November 21st – Weekly Update

  • U.S. equity indexes were relatively flat as a Federal Reserve interest rate hike becomes more imminent. The Dow, S&P500 and Nasdaq each posted small gains following another week of political spectating and policy predictions. The 10-year Treasury yield reached its highest level of 2016 during the period and closed at approximately 2.34%. Oil prices rose and gold lost ground. The U.S. dollar reached a new 13-year high.
  • There were no surprises in Fed Chair Yellen’s appearance before Congress’s Joint Economic Committee during the week.
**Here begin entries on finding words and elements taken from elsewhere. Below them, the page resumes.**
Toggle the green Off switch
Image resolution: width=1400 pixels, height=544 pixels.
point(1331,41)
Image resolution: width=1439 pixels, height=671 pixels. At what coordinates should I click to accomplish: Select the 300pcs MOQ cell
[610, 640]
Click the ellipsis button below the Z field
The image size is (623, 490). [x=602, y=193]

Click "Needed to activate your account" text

In response to questions, Yellen remarked that uncertainty may persist for a considerable time following the U.S. presidential election, but that a gradual tightening path may still be appropriate.
  • Yellen’s prepared remarks did not explicitly mention a December hike, however she reiterated the FOMC’s October statement that the case for a rate hike continues to strengthen. Fed funds futures are pricing a greater than 90% probability for a December increase.
  • Headline U.S. month-to-month October CPI rose 0.4%, in line with consensus and better than September’s 0.3% rate. The index rose 1.6% year-to-year, its best annual rate since October 2014. Core prices (all items less food and energy) rose 0.1% month-to-month, the same level as September but below consensus for a 0.2% rise.
  • October housing starts came in well ahead of consensus at a seasonally adjusted annual rate of 1.323M, better than consensus for 1.160M and ahead of last month’s upwardly revised 1.054M level. Starts were up 23.3% year-to-year.
  • The advance seasonally adjusted U.S. initial unemployment claim for the week ending November 12 measured 235,000 – the lowest level for initial claims in over forty years and below the 257,000 consensus.
  • The U.K. labor market showed weakness in a 3-month to 3-month comparison falling to 49,000 from 106,000. However, average weekly earnings were positive with a 2.4% increase year-over-year.
  • Investor confidence rocketed in Germany with the ZEW expectations measure climbing to 13.8 in November compared to 6.2 in October. The euro zone ZEW measurement also increased from 12.3 in October to 15.8 in November.